* Ausgewählter Auszug:
- - -
Einmal wöchentlich treffen sich die ukrainischen Geflüchteten zum gemeinsamen Mittagessen im Pfarrhaus St. Marien. Dabei ist das Geschehen in der Heimat immer wieder Gesprächsthema. Die Frage nach einer Rückkehr stellt sich bei den meisten Frauen aktuell aber nicht. „Man hat nirgendwo die Möglichkeit zu leben, wir haben keine Wohnung mehr, keine Arbeit“, heißt es einstimmig. Eine weitere Geflüchtete ergänzt: „Meine Tochter ist jetzt sieben Jahre alt, wir sind seit drei Jahren hier. Sie hat die Hälfte ihres Lebens in Haltern verbracht.“

„Kein normaler Alltag“

In der Ukraine haben viele der Frauen mit ihren Familien in Städten gelebt, die direkt an der Frontlinie oder nur weniger Kilometer davon entfernt liegen. „Da gibt es keinen normalen Alltag mehr“, sagen sie. Besonders für ihre Kinder wünschen sich die Mütter Sicherheit, ruhige Nächte und ein möglichst normales Familienleben. Das sei für sie aktuell nur in Deutschland möglich – auch, wenn es bedeutet, dass die Kinder getrennt von ihren Vätern aufwachsen. Viele Männer kämpfen nämlich weiterhin an der Front.
- - -
* Aufgaben:
a) Was sagt der Bericht über ukrainische Geflüchtete zu diesen drei Punkten?
(i) Wo treffen sich die Geflüchteten einmal wöchentlich zum gemeinsamen Mittagessen?
(ii) Wie alt ist die Tochter der Geflüchteten, die seit drei Jahren hier lebt?
(iii) Was wünschen sich die Mütter besonders für ihre Kinder?
b) Welche Dinge wünschen sich die Mütter laut dem Bericht über ukrainische Geflüchtete für ihre Kinder? Zähle sie alle auf.
c) Knüpfe an den Bericht über ukrainische Geflüchtete an, und schreibe ihn nach dem Satz „Viele Männer kämpfen nämlich weiterhin an der Front.“ weiter.

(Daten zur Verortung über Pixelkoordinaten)
- - -
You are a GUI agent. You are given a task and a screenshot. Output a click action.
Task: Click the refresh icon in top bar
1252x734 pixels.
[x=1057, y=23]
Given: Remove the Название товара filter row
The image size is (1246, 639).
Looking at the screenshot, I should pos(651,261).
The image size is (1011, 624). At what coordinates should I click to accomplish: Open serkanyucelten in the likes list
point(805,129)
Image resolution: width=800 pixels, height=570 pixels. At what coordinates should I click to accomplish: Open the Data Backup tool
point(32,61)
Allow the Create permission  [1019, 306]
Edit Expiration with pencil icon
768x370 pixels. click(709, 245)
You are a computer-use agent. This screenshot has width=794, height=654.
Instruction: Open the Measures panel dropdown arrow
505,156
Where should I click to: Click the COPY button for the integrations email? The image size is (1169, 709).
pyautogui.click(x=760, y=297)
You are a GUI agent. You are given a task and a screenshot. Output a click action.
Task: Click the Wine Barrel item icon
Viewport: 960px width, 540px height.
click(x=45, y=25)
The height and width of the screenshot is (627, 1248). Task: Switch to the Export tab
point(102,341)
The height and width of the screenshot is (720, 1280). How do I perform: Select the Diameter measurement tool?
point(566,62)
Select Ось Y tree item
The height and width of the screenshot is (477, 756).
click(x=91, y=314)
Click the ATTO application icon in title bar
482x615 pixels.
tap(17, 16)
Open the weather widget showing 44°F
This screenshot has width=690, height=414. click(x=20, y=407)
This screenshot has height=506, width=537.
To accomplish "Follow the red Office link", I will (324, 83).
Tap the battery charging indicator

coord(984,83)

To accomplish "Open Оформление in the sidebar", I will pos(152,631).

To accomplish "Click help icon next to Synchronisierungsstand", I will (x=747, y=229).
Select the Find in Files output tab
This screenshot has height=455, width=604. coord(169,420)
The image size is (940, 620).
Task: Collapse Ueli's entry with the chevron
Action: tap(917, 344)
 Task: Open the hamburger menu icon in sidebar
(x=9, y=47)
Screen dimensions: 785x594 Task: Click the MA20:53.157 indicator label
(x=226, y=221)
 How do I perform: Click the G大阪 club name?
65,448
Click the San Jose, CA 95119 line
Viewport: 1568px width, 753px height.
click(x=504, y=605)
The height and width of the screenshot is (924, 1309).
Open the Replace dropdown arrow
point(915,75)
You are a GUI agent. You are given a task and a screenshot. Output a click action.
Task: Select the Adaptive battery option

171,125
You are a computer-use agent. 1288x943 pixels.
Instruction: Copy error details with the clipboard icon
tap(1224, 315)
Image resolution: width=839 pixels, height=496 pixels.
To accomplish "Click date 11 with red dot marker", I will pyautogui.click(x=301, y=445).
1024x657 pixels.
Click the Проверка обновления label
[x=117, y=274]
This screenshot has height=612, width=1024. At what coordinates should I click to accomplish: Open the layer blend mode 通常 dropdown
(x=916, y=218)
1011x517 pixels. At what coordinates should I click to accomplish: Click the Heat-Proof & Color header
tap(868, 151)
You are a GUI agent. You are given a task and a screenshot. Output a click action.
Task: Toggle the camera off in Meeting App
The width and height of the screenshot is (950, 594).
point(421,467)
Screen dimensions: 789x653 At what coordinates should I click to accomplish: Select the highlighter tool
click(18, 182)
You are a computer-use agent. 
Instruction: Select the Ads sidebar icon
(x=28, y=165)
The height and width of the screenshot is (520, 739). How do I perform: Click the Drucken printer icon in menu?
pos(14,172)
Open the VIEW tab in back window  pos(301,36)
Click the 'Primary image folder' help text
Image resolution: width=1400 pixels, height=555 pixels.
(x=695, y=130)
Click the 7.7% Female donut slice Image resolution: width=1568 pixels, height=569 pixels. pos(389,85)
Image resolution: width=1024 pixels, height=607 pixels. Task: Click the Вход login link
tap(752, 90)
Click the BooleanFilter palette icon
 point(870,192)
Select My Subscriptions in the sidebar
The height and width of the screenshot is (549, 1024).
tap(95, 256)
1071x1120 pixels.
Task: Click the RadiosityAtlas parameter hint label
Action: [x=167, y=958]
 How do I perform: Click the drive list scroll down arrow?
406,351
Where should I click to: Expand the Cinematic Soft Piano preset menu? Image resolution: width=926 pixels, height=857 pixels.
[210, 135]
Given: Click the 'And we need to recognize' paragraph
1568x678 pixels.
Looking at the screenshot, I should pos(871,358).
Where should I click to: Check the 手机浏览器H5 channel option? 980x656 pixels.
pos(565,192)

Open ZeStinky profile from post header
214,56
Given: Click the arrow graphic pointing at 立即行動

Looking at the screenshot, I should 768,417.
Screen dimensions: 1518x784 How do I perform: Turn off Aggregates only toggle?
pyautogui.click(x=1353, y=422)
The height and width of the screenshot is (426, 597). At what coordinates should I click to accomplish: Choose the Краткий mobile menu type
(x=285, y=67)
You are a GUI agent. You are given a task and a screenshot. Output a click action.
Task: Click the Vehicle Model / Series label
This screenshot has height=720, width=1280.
- - -
* Lösungen:
a)
(i) Im Pfarrhaus St. Marien.
(ii) Sieben Jahre.
(iii) Sicherheit, ruhige Nächte und ein möglichst normales Familienleben.

b)
- Sicherheit
- ruhige Nächte
- ein möglichst normales Familienleben

c)
So auch der Ehemann von Anna Kikosh. Zuletzt hat er seine Familie während seines Urlaubs in Haltern besucht. 36 Stunden Busfahrt hat er dafür in Kauf genommen. Nach zwei gemeinsamen Wochen hieß es dann erneut Abschied nehmen. „Die Männer haben fast keine andere Wahl. Aber auch sie werden langsam müde“, weiß Kikosh. Die anfängliche Euphorie, für das Vaterland zu kämpfen, sei nahezu verflogen.

Ehemann kämpft in der Heimat

Das kann die Ukrainerin Olena Trach nur bestätigen. Sie lebt mit ihrem jüngsten Sohn seit September 2023 in Haltern, ihr Mann und die beiden älteren Söhne sind zum Kämpfen in der Heimat geblieben. Ihr 24-jähriger Sohn ist dabei im vergangenen Jahr verletzt worden. „Er gilt nun als Kriegsverwundeter und muss zum Glück nicht zurück an die Front“, sagt Trach.
Umso mehr hofft sie, dass ihre Familie bald wieder vereint ist. Eine Rückkehr in die Heimat kommt für sie erst aber erst dann in Frage, wenn der Krieg vorbei ist. So wie für die meisten Geflüchteten in Haltern auch.

Hinweis der Redaktion: Dieser Artikel erschien ursprünglich am 27. Januar 2025.